第316話 【真珠】秘密


「全て分かっているから。尊のも、ルーカスのも」



 ルーカスが、尊に寄せる想い。

 尊が、その想いを受け入れられない気持ち。

 そのどちらも、既にわたしは理解している──と、直接的な言葉を避けて伝えた。


 相容れない二人の心の内を直球で語るほど、わたしとて野暮ではない。


 それに加え、色恋沙汰には無縁のわたしが、恋愛偏差値高めの尊に対して、ソレを語るのは何となく気が引けたのだ。

 よって、二人がお互いに抱くであろう想いを仄めかすにとどめ、言葉の選択には細心の注意を払った。
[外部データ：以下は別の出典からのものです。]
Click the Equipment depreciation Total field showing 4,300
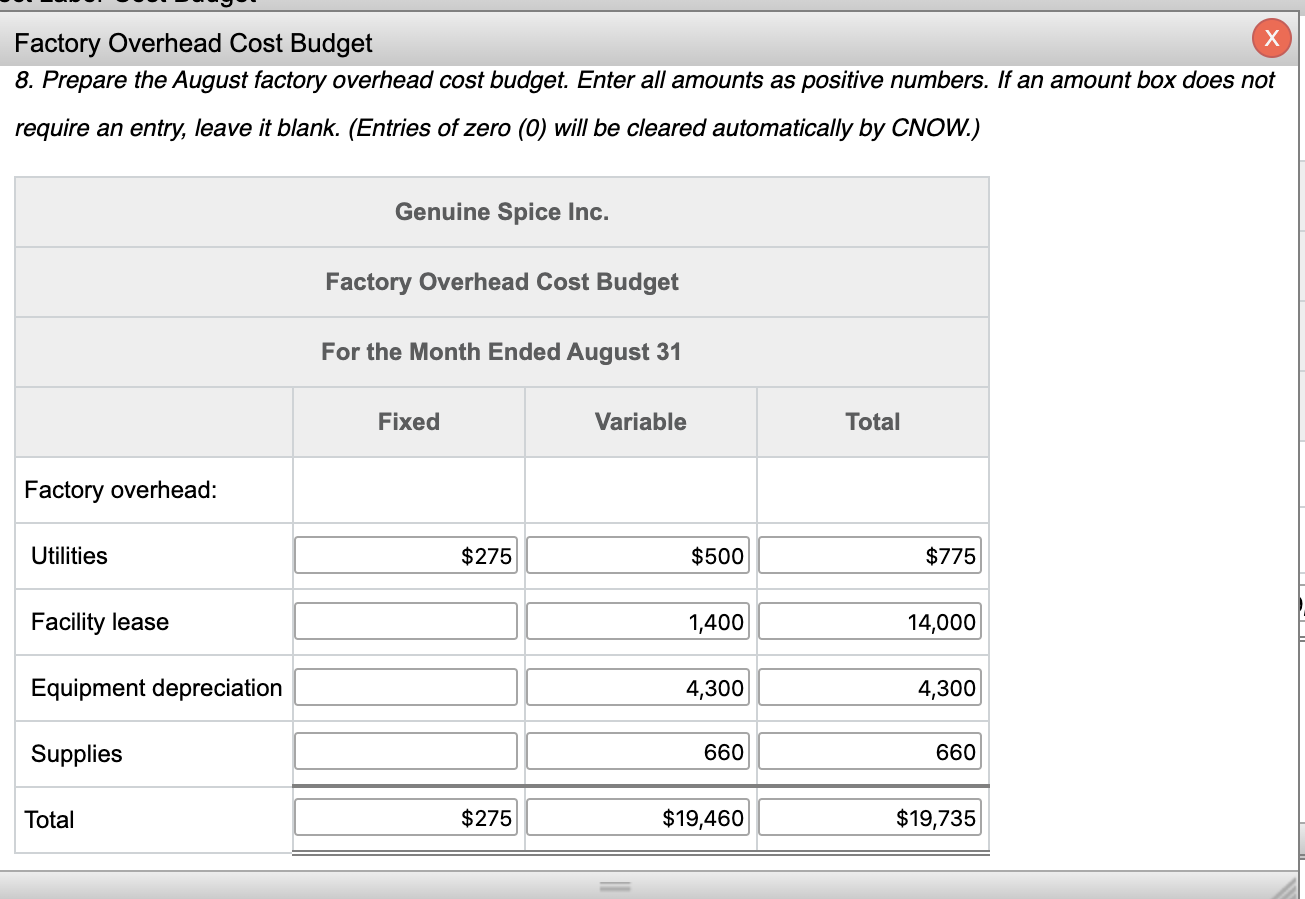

 だが、どうしたことか、尊の顔色は見る見るうちに悪くなっていく。



「いつ……知った? どうして気づいた?」



 顔面蒼白になった尊はわたしから目を逸らすと、声を絞り出しながら、そんな質問を口にしたのだ。


 男性二人への気遣いは完璧だったと悦に入っていたわたしだが、自分の気づかぬところで尊の地雷を踏み抜いてしまったことを理解した。


 戸惑いを隠せないままに、わたしは弟からの問いに答える。


「ええと……、その……まだ最近のことなんだけど……二人の様子から、なんとなく推測できたというか……」


 尊は俯くと「そうか……」と呟き、その後は沈黙してしまう。


 こんなにも憔悴しきった弟の姿は本当に稀で、わたしの心は不安に襲われた。


 項垂れるその様子から、ルーカスとの間で、既に何か問題が起きているのではないかとの疑念も生まれる。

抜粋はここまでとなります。